Por enquanto, o cenário político continua turbulento. Vazamentos de conversas levaram à queda dos ministros do Planejamento e da Transparência. Nesta sexta-feira, o presidente Temer nomeou a ex-deputada Fátima Pelaes, acusada pelo Ministério Público de integrar uma articulação criminosa, para a Secretaria de Políticas para Mulheres.
Além disso, em meio a um corte de gastos para promover o ajuste fiscal, a Câmara aprovou a criação de 14.419 cargos federais – quatro vezes os 4.000 postos que Temer prometeu cortar. Os deputados também aprovaram um reajuste do funcionalismo público que devem trazer um impacto de pelo menos 56 bilhões de reais aos cofres públicos até 2019.
Economistas consultados por EXAME Hoje estimam que o PIB do país pode variar entre 0% a 2% em 2017 dependendo das reformas que o governo conseguir aprovar. Para este ano, a projeção é de uma queda entre 3,2% e 4%. Isso tudo depende, claro, de o governo dar sinais concretos de estar de fato comprometido com o ajuste fiscal, e de resolver a crise política para poder aprovar reformas importantes no Congresso.
“Essa melhora que projetamos é totalmente dependente de iniciativas do governo. A crise teve origem com o desequilíbrio fiscal que afetou a confiança de mercado financeiro, empresários e consumidores. Essa confiança foi restaurada com a perspectiva de reajuste fiscal”, diz Molan, que projeta um crescimento de 1% do PIB já em 2017.
O fator desemprego
O desemprego continua em alta e, para especialistas, este deve continuar sendo o principal tormento da economia nos próximos anos. “A taxa de desemprego é um dos últimos indicadores a refletir uma crise e costuma ser um dos últimos a apresentar sinais de melhora”, diz o economista Rafael Bacciotti, da consultoria Tendências.

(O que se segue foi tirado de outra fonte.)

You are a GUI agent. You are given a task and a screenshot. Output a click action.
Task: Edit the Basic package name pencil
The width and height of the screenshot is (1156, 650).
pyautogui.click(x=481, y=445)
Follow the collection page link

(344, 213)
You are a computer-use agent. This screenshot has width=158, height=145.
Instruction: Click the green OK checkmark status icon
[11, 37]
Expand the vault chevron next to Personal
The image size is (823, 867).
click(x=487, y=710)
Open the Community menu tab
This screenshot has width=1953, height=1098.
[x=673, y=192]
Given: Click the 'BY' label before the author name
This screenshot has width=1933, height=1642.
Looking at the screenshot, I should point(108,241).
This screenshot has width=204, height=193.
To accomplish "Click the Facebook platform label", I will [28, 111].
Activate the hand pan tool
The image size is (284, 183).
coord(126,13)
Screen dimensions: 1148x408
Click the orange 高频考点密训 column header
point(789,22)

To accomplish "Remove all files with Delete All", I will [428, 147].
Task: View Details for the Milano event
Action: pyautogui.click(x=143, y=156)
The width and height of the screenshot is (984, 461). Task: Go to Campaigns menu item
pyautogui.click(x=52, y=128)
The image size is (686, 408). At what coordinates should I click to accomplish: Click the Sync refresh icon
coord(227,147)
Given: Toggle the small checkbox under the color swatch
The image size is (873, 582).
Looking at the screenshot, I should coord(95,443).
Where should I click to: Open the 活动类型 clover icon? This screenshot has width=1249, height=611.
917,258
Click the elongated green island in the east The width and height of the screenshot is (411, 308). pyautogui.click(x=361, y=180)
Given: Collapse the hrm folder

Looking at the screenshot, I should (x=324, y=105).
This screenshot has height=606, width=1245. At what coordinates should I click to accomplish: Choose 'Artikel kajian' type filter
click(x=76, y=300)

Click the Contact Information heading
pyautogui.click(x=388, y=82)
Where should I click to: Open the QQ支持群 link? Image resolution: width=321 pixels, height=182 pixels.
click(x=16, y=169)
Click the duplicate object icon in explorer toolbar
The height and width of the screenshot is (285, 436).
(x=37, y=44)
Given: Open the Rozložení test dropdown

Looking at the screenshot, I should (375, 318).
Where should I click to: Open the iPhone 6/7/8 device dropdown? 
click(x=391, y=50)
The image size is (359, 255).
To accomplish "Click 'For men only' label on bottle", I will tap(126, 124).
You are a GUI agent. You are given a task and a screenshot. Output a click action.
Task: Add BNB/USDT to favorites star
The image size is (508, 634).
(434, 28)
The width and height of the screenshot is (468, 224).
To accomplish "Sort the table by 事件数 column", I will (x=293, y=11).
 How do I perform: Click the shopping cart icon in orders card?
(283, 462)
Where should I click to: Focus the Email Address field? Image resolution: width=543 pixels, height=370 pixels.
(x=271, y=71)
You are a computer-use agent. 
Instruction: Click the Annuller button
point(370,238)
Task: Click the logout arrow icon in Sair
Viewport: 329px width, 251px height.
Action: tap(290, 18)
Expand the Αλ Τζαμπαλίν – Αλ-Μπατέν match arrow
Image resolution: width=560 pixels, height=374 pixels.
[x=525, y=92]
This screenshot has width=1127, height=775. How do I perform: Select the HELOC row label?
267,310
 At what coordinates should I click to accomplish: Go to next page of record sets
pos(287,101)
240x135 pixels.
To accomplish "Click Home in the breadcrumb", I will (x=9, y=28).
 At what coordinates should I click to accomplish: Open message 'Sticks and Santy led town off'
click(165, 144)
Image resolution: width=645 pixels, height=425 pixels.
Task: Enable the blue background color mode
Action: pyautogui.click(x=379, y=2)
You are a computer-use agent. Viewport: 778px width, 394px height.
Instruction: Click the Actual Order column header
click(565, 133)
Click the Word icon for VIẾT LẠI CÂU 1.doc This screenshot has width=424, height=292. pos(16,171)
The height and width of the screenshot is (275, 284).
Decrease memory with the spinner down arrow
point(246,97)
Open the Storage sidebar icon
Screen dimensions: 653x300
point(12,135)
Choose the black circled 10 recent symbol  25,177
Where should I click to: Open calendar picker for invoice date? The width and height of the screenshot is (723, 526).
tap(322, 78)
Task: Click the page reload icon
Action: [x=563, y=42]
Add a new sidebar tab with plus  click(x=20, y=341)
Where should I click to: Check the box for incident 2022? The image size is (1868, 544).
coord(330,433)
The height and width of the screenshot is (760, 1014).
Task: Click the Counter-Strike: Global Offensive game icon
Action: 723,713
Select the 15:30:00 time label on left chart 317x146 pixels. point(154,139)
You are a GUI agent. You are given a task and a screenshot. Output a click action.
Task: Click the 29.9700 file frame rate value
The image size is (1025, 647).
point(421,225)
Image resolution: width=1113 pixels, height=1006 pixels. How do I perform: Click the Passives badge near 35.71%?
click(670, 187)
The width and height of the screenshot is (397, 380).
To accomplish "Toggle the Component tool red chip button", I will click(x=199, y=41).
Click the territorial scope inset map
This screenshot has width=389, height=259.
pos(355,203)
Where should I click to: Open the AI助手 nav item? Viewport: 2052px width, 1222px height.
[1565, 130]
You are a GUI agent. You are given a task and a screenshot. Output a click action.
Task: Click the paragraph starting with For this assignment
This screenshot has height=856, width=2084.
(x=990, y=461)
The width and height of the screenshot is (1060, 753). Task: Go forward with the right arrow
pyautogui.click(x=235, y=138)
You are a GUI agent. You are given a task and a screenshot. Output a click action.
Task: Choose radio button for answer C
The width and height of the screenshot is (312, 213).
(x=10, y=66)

Enquanto a situação não melhora, o consumo das famílias deve continuar em queda, os créditos restritos e a inadimplência alta. No trimestre encerrado em abril, o desemprego atingiu 11,2% da População Economicamente Ativa do país. Para Fabio Romão, da LCA Consultores, mesmo com a melhora da economia, a força de trabalho deve pressionar a taxa de desemprego. “Hoje, uma parte da população parou de procurar emprego porque não encontra, quando a economia melhorar, essas pessoas voltarão a procurar. Assim, a força de trabalho aumenta e não deixar a taxa de desemprego diminuir”, diz Romão.
“Se o governo apresentar um bom programa de concessões pode estimular as contratações no setor de infraestrutura e na indústria. Se isso acontecer, já poderemos ver uma melhora no desemprego a partir do fim do ano que vem”, diz José Francisco de Lima Gonçalves, economista-chefe do banco Fator. A expectativa é de que o desemprego chegue próximo aos 13% em meados de 2018 para só então começar a cair. Voltar aos níveis de 2014, na casa dos 4%, só de 2020 pra frente. Isso, claro, se o governo jogar a favor. Paciência até lá, e muito sangue frio no caminho.